Mais face au désaccord entre George Bush d’une part, favorable à une adhésion, et d’Angela Merkel et Nicolas Sarkozy, très réticents, aucune date n’a été avancée. Cela a été défini comme la politique de « la porte ouverte »,.
La légèreté de ceci transparait bien dans ce bref résumé du sommet :
« C’était un compromis de dernière minute, arraché pour éviter l’embarras d’un sommet de l’OTAN qui se serait sinon conclu sans annonce forte. En ce mois d’avril 2008, dans la capitale roumaine de Bucarest, les lignes sont clairement tracées : le président américain George W. Bush veut offrir à la Géorgie ainsi qu’à l’Ukraine un « plan d’action pour l’adhésion », ou MAP, c’est-à-dire une feuille de route qui déboucherait sur l’adhésion de ces deux pays frontaliers de la Russie à l’alliance militaire nord-atlantique.
Face à lui, Angela Merkel et Nicolas Sarkozy sont unis dans leur opposition, craignant qu’une telle annonce ne soit vue comme une provocation. Ils ne sont, certes, pas les seuls. En amont du sommet, l’ambassadeur américain à Moscou, William J. Burns, avait câblé à Washington son inquiétude : « L’entrée de l’Ukraine dans l’OTAN est la plus rouge des lignes rouges pour l’élite russe », écrit-il, ajoutant entre parenthèses « pas seulement Poutine ».

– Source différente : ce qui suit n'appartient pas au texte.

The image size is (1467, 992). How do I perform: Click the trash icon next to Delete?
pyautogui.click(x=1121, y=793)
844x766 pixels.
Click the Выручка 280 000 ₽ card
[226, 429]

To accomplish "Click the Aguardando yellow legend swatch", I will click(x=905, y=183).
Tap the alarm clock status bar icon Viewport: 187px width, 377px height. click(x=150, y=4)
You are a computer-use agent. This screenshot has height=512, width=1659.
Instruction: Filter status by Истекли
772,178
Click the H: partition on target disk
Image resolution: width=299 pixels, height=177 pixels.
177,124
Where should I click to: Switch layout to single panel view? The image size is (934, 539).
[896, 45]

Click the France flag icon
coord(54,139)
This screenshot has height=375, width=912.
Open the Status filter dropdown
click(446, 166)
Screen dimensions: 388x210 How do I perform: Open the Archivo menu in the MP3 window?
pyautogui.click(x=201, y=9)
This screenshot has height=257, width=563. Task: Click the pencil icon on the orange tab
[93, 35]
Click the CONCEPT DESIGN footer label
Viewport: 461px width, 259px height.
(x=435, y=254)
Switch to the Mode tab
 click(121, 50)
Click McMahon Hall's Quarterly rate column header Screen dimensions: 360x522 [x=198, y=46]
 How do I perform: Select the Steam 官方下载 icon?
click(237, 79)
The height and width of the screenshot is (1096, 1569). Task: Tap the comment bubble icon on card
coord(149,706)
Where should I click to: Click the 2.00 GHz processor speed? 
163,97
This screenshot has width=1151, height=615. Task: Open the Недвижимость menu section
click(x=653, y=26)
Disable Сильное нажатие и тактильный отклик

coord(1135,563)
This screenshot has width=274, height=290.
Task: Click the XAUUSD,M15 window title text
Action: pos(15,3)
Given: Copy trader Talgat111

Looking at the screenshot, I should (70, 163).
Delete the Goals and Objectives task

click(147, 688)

C’est avec la médiation du Royaume-Uni que le compromis est finalement trouvé, et ancré dans un communiqué de presse : « Nous sommes d’accord pour dire que (l’Ukraine et la Géorgie) deviendront membres de l’OTAN. » Le MAP, processus très concret qui aurait eu valeur de pré-adhésion, laisse place à une vague promesse dépourvue de calendrier. »
Ted Charpentier conclut :
« En privé, cependant, quelques responsables plus perspicaces ont reconnu que les relations avec la Russie n’avaient pas été bien gérées. Dans ses mémoires, Devoir, Robert M. Gates, qui a été secrétaire à la Défense dans les administrations de George W. Bush et de Barack Obama, a fait des aveux intéressants. « Quand j’ai rapporté au président mon point de vue sur la conférence de Munich, j’ai partagé ma conviction qu’à partir de 1993, l’Occident, et en particulier les États-Unis, avaient gravement sous-estimé l’ampleur de l’humiliation russe en perdant la guerre froide » Pourtant, même cette évaluation brutale donnée à Bush n’a pas pleinement saisi les vues de Gates sur la question. « Ce que je n’ai pas dit au président, c’est que je pensais que les relations avec la Russie avaient été mal gérées après que [George HW] Bush a quitté ses fonctions en 1993. » Entre autres faux pas, « les accords américains avec les gouvernements roumain et bulgare pour faire tourner les troupes dans les bases de ces pays étaient une provocation inutile ». Dans une réprimande implicite au jeune Bush, Gates a affirmé que « tenter de faire entrer la Géorgie et l’Ukraine dans l’OTAN était vraiment exagéré ». Cette décision, a-t-il soutenu, était un cas « d’ignorance imprudente de ce que les Russes considéraient comme leurs propres intérêts nationaux vitaux ». »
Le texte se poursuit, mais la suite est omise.